You thought that getting divorced was going to make parenting easier. You thought your communication was going to improve because you weren’t living together anymore. You had high hopes that things would settle down and all the hurt, disappointments and anger would melt into the background. If you could just make decisions on your own without having to argue about everything you think is right and your ex thinks is wrong, you could have a much happier life. Instead, you find yourself feeling frustrated that you’re still dealing with the same communication problems you had while married, you still disagree about the same things, and the stakes seem to have gotten higher. Meanwhile, your life has not gotten easier.

However, whether you and your ex have very young children (0-5 years old), not-so-very-young children (6-10 years old), tweens (11-13 years old) or teenagers (14-18 years old), you need to keep up about your kids’ activities, their school needs, their health, and their friends. Perhaps you have a special needs child who requires a fair amount of attention. When you are the custodial parent, you need to know where your children are at any particular time of the day, who they are with, and how they are getting from one place to another. It takes some amount of coordination to manage these schedules in addition to organizing when kids go back and forth between you and the other parent. Maintaining an open line of communication that is not filled with conflict can take time and effort.

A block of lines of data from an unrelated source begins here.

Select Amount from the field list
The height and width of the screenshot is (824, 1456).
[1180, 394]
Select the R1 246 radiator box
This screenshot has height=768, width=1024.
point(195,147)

During these needed conversations, you might experience sadness when your children are with the other parent, resentment if you were not the one who wanted to end the marriage, fear about what is going on at the other parent’s home, or anxiety about not having as much control over your and your children’s lives as you might want. Any of these thoughts and feelings can lead you to enter into a conversation that is doomed to fail even before it has started.

How can you communicate with the other parent in a way that is least detrimental to your children, your ex, and yourself? If there is conflict, it is entirely possible it will emerge in any form of conversation. For example, when you are on the telephone, you generally need to respond in the moment. It is more difficult to take the time to think through what you want to say while you are feeling overwhelmed with your emotions. This is also true when you have conversations during the exchanges. Trying to make decisions or provide information at those times is often difficult with someone you do not talk with easily. It may also be a time that is challenging for children who fear the fighting that occurs when their parents are in the same place. Some parents use a log or diary to record things that are going on with the children. While this does not demand an immediate response, it can place children in the middle of parental conflict as they become the couriers of information. This is especially true if the exchanges occur during times when both parents are not present, such as at school. The children might be present when the receiving parent is reading and reacting to what has been written, feelings which may be negative. This sometimes happens when the writing appears to be telling the parent what to do, a problem often held over from the marriage. A medium that can take care of some of these issues is email. Although it’s certainly is not perfect and can be abused, it can help in the following ways:

  1. You can think about what you want to say before you say it, either as an initiator of a conversation or in response to the other parent.
  2. The children are not couriers in any way.
  3. It allows a dialogue.
  4. It creates a record of the conversation and any decisions made.
  5. It has the possibility of helping to keep things civil because all words will be permanently housed in your inbox.

Try to remember to:

  1. Agree to a turn-round time for answering emails to minimize frustration in making decisions.
  2. Limit the number of issues in each email. Long emails can be overwhelming and contribute to heightened emotions. For some, one issue per email is best. For others, too many emails is irksome. Find a happy medium you can both live with.
  3. Convey the content you wish to convey and leave out your feelings. Haranguing through email is not productive.
  4. Keep a folder on your computer dedicated to inter-parental communications.
  5. Make sure your children have no way to access these emails. Password-protect them if necessary.

Again, email can’t assure clean communication, but it can minimize conflict while still giving each other needed information about your children. Use it responsibly.